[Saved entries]
_ _ _

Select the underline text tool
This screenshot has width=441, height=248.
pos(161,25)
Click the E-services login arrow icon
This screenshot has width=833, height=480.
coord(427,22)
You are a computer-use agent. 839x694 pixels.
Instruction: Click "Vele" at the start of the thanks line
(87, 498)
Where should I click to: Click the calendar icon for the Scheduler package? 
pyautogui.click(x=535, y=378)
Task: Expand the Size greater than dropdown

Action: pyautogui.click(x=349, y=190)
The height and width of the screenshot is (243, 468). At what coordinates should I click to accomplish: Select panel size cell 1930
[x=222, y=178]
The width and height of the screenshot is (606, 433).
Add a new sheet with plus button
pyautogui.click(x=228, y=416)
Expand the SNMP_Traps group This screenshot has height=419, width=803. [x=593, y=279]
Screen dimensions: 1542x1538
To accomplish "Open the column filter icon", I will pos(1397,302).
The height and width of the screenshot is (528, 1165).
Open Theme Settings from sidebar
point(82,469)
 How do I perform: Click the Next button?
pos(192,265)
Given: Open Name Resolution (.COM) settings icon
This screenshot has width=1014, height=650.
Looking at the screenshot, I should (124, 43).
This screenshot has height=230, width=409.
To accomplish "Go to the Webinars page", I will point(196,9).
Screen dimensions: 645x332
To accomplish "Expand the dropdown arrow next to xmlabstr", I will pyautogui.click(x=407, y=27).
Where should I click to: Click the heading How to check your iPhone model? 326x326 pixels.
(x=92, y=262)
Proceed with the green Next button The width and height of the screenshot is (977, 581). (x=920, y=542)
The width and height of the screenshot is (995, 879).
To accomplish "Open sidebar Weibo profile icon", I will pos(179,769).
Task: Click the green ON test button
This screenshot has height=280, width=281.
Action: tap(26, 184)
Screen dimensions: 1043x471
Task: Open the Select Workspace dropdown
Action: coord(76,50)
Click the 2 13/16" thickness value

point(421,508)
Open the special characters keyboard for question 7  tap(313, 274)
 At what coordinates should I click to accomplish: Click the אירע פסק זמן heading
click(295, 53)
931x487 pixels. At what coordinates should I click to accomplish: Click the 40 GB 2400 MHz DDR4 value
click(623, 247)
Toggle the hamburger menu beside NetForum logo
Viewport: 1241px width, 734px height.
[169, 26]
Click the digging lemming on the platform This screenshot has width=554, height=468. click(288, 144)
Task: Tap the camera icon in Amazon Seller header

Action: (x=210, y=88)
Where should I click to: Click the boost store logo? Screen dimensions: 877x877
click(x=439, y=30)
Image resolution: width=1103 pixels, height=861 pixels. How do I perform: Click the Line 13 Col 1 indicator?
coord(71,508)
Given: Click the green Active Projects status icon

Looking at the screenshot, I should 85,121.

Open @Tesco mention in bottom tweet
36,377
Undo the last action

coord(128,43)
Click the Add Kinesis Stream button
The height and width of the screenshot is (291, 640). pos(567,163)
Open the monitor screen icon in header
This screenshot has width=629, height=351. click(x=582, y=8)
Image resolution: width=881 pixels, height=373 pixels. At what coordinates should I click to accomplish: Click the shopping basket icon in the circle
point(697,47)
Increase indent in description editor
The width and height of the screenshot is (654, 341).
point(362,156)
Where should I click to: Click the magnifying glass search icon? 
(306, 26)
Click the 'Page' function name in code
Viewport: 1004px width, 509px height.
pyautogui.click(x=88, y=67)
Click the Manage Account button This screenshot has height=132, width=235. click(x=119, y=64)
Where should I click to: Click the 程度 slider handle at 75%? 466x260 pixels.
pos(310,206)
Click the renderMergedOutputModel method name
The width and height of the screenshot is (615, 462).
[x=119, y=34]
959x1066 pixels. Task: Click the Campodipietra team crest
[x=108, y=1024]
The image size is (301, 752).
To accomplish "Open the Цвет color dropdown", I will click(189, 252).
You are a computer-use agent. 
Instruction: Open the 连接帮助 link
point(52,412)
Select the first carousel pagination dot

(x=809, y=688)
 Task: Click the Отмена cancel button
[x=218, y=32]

_ _ _

> _Problem description_:
Check each line above for the word "arrow" and copy the ones that have it.

> _Exercise solution_:
Click the E-services login arrow icon
To accomplish "Expand the dropdown arrow next to xmlabstr", I will pyautogui.click(x=407, y=27).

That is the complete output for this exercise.